Déjà, comme dans toutes les pertes cruelles, on s'attachait aux souvenirs. Davoust avait quitté le dernier l'infortuné maréchal, et Mortier et le vice-roi lui demandaient quelles avaient été ses dernières paroles! Dès les premiers coups de canon tirés le 15 sur Napoléon, Ney avait voulu que sur-le-champ on évacuât Smolensk à la suite du vice-roi: Davoust s'y était refusé, objectant les ordres de l'empereur et l'obligation de détruire les remparts de la ville.
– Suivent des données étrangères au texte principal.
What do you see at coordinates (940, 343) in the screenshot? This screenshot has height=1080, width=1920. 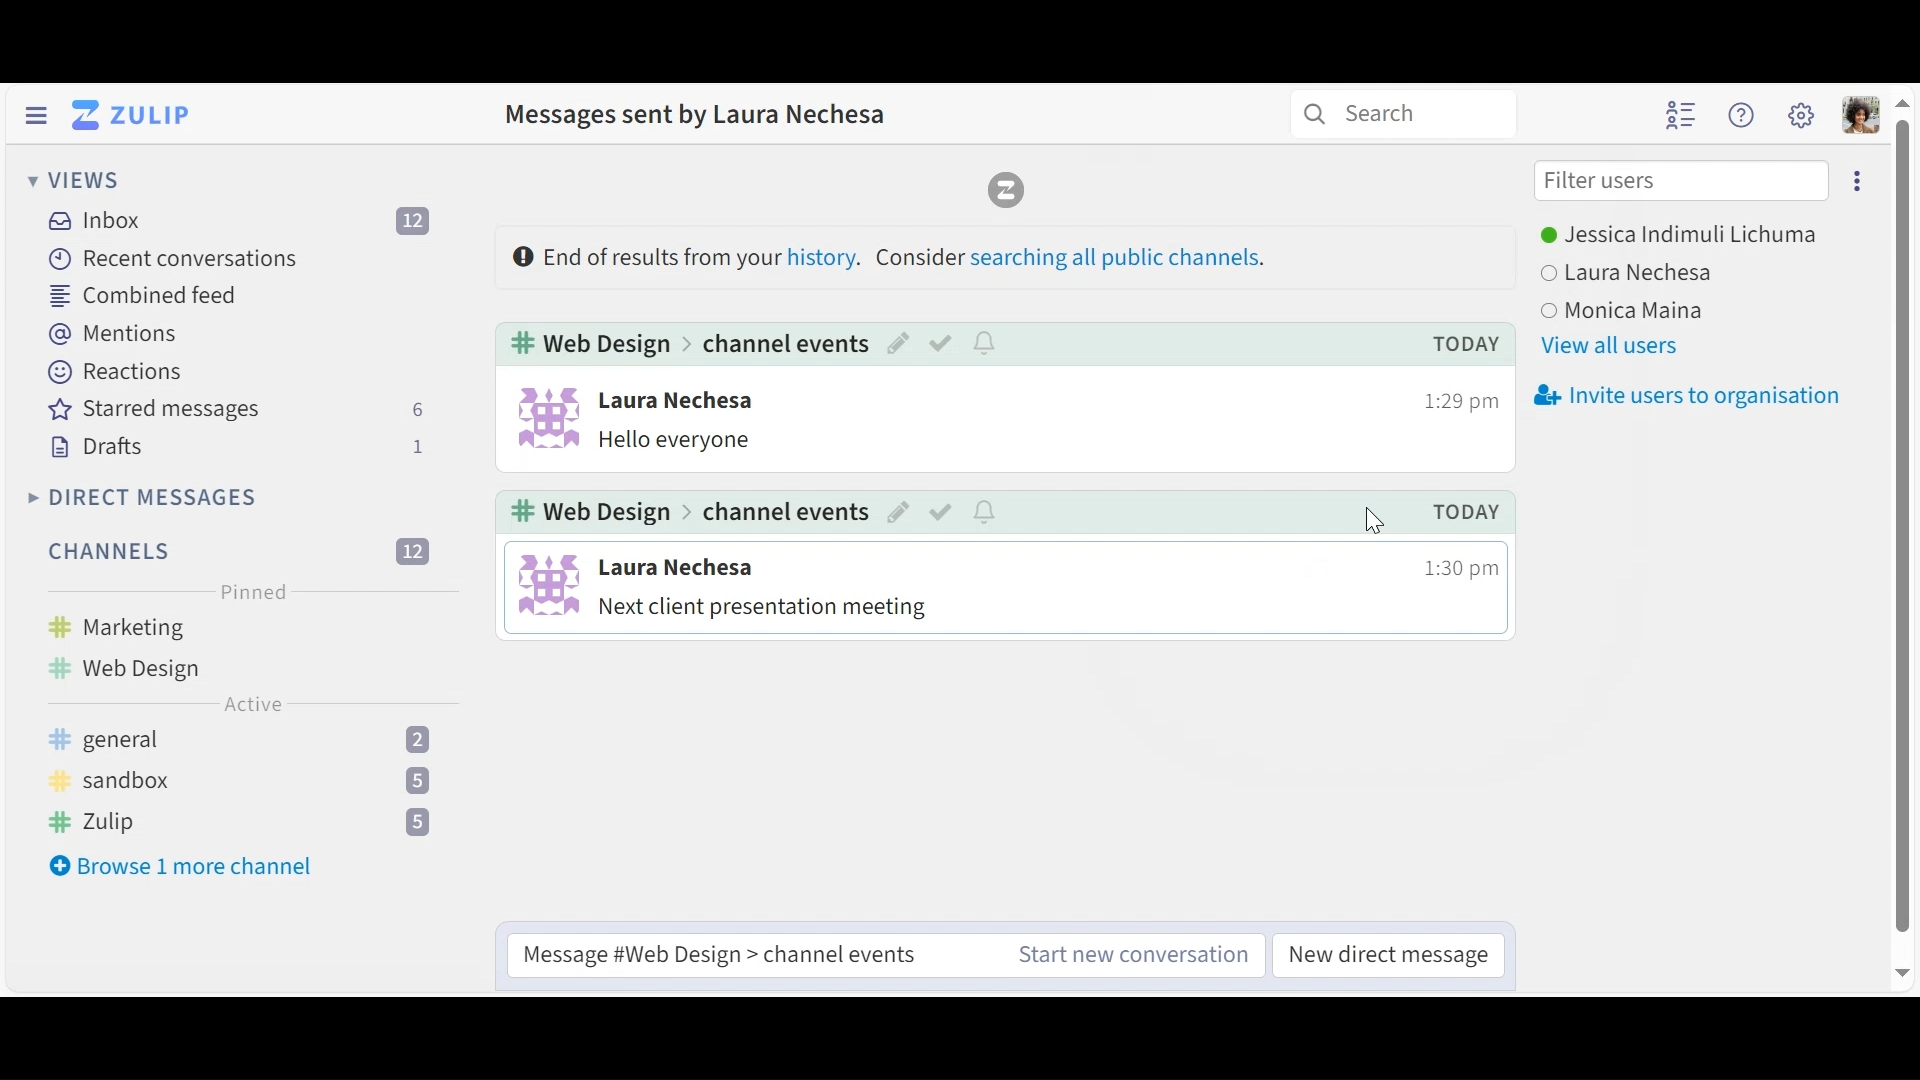 I see `mark` at bounding box center [940, 343].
Ces deux chefs s'étaient irrités, et Davoust persévérant à demeurer jusqu'au lendemain, Ney, chargé de fermer la marche, avait été forcé de l'attendre.
Il est vrai que, le 16, Davoust l'avait fait prévenir de son danger; mais alors Ney, soit qu'il eût changé d'avis, soit irritation contre Davoust, lui avait fait répondre «que tous les Cosaques de l'univers ne l'empêcheraient pas d'exécuter ses instructions.»
Ces souvenirs et toutes les conjectures épuisées, on retombait dans un plus triste silence, quand soudain l'on entendit les pas de quelques chevaux, puis ce cri de joie: «Le maréchal Ney est sauvé, il reparaît, voici des cavaliers polonais qui l'annoncent!» En effet, un de ses officiers accourait; il apprit que le maréchal s'avançait par la rive droite du Borysthène, et qu'il demandait du secours.
La nuit commençait; Davoust, Eugène et le duc de Trévise n'avaient que sa courte durée pour ranimer et réchauffer leurs soldats, jusque-là toujours au bivouac. Pour la première fois, depuis Moskou, ces malheureux avaient reçu des vivres suffisans: ils allaient les préparer et se reposer chaudement et à couvert: comment leur faire reprendre leurs armes et les arracher de leurs asiles pendant cette nuit de repos, dont ils commencent à goûter la douceur inexprimable? Qui leur persuadera de l'interrompre pour retourner sur leurs pas, et rentrer dans les ténèbres et les glaces russes?
Eugène et Mortier se disputèrent ce dévouement. Le premier ne l'emporta qu'en se réclamant de son rang suprême. Les abris et les distributions avaient produit ce que les menaces n'avaient pu faire; les traîneurs s'étaient ralliés. Eugène retrouva quatre mille hommes: au nom du danger de Ney tous marchèrent; mais ce fut leur dernier effort.
Ils s'avancèrent dans l'obscurité, par des chemins inconnus, et firent au hasard deux lieues, s'arrêtant à chaque moment pour écouter. Déjà l'anxiété augmentait. S'était-on égaré! était-il trop tard! leurs malheureux compagnons avaient-ils succombé! était-ce l'armée russe triomphante qu'on allait rencontrer! Dans cette incertitude, le prince Eugène fit tirer quelques coups de canon. On crut alors entendre sur cette mer de neige des signaux de détresse; c'étaient ceux du troisième corps, qui, n'ayant plus d'artillerie, répondaient au canon du quatrième par des feux de pelotons.
Les deux corps se dirigèrent aussitôt l'un sur l'autre. Les premiers qui s'aperçurent furent Ney et Eugène; ils accoururent, Eugène plus précipitamment, et se jetèrent dans les bras l'un de l'autre. Eugène pleurait, Ney laissait échapper des accens de colère. L'un heureux, attendri, exalté de l'héroïsme guerrier que son héroïsme chevaleresque venait recueillir: l'autre, encore tout échauffé du combat, irrité des dangers que l'honneur de l'armée avait couru dans sa personne, et s'en prenant à Davoust qu'il accusait à tort de l'avoir abandonné.